Among the aborigines of Borneo whom I visited, with the possible exception of the Punan nomads, the belief in evil spirits and in good ones that counteract them, both called antoh, is universal, and to some extent has been adopted by the Malays. Though various tribes have their own designations (in the Duhoi (Ot-Danum) untu; Katingan, talum; Kapuas, telun; Kahayan, kambae), still the name antoh is recognised throughout Dutch Borneo. Apprehension of evil being predominant in human minds, the word is enough to cause a shudder even to some Malays. There are many kinds of both evil and good antohs; some are male, some female, and they are invisible, like the wind, but have power to manifest themselves when they desire to do so. Though sometimes appearing as an animal or bird, an antoh usually assumes the shape of a man, though much larger than an ordinary human being. Caves in the mountains are favourite haunts of evil antohs. In the great rivers, like the Barito and the Katingan, are many of huge size, larger than those in the mountains. Trees, animals, and even all lifeless objects, are possessed by antohs good or bad. According to the Katingans the sun is a benevolent masculine antoh which sleeps at night. The moon is a feminine antoh, also beneficent. Stars are the children of the sun and moon - some good, some bad.

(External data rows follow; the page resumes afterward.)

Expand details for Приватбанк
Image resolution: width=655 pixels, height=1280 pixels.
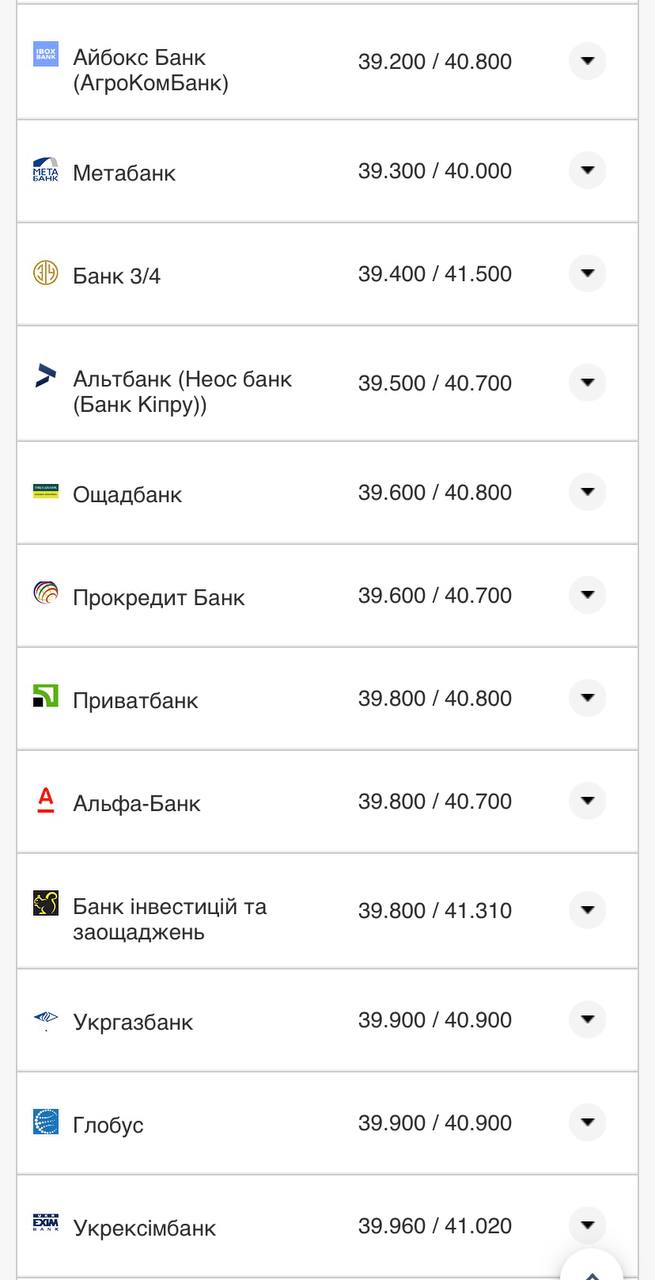587,699
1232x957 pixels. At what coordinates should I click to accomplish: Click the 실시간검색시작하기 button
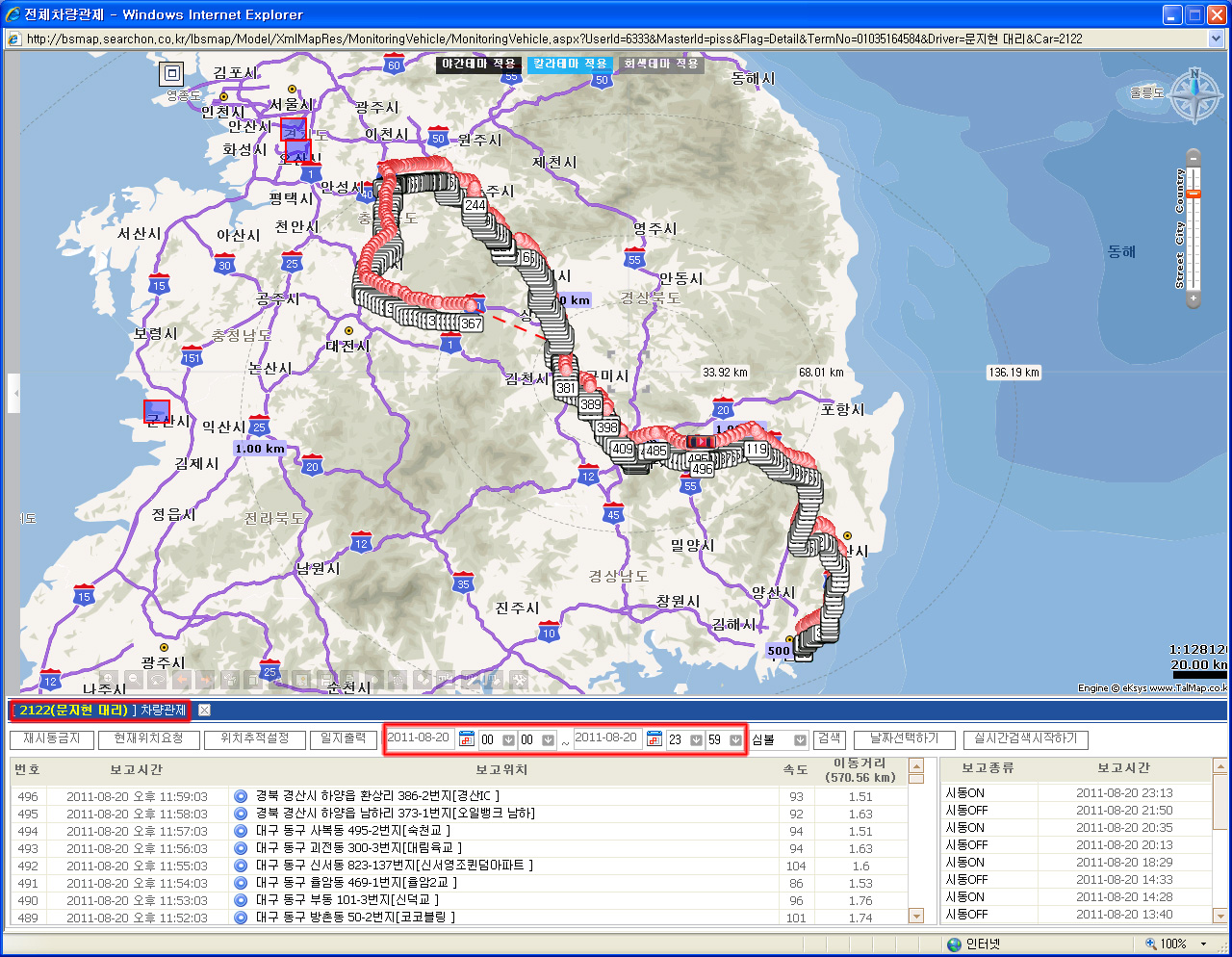(1026, 738)
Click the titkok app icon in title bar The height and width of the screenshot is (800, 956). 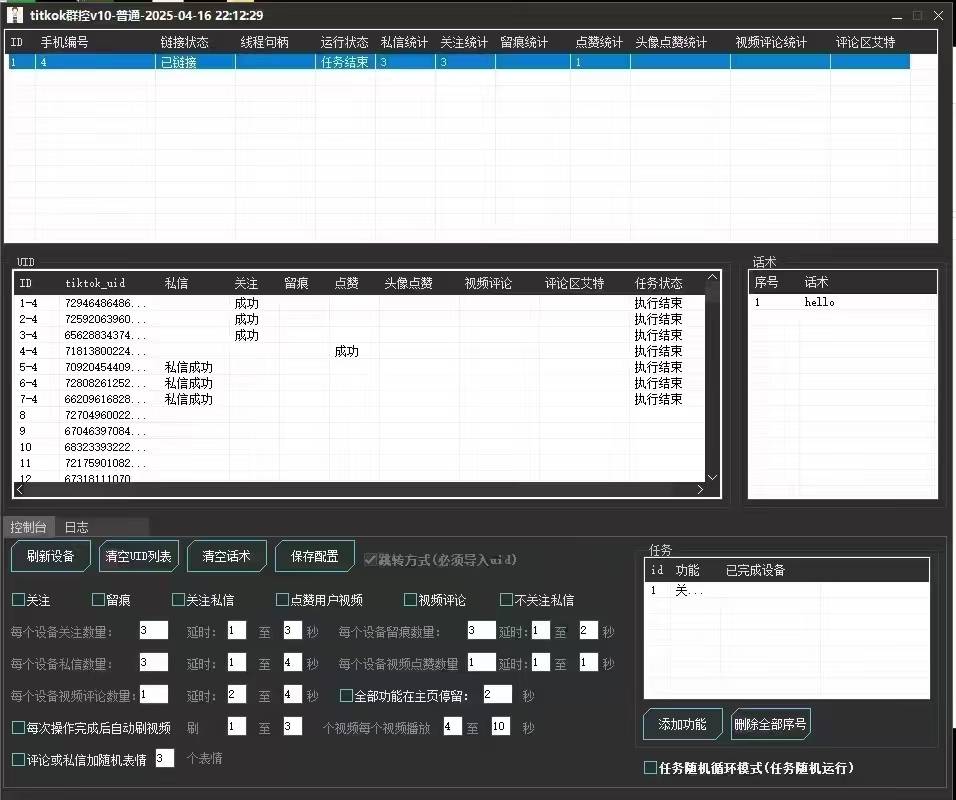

To drive away malevolent antohs and attract benignant ones is the problem in the life philosophy of the Dayaks. The evil ones not only make him ill and cause his death, but they are at the bottom of all troubles in life. In order to attract the good ones sacrifices are made of a fowl, a pig, a water-buffalo, or, formerly, a slave. Hens' eggs may also be proffered, but usually as adjuncts to the sacrifice of an animal. If a child is ill the Katingan makes a vow that he will give Antoh from three to seven eggs or more if the child becomes well. If it fails to recover the offering is not made.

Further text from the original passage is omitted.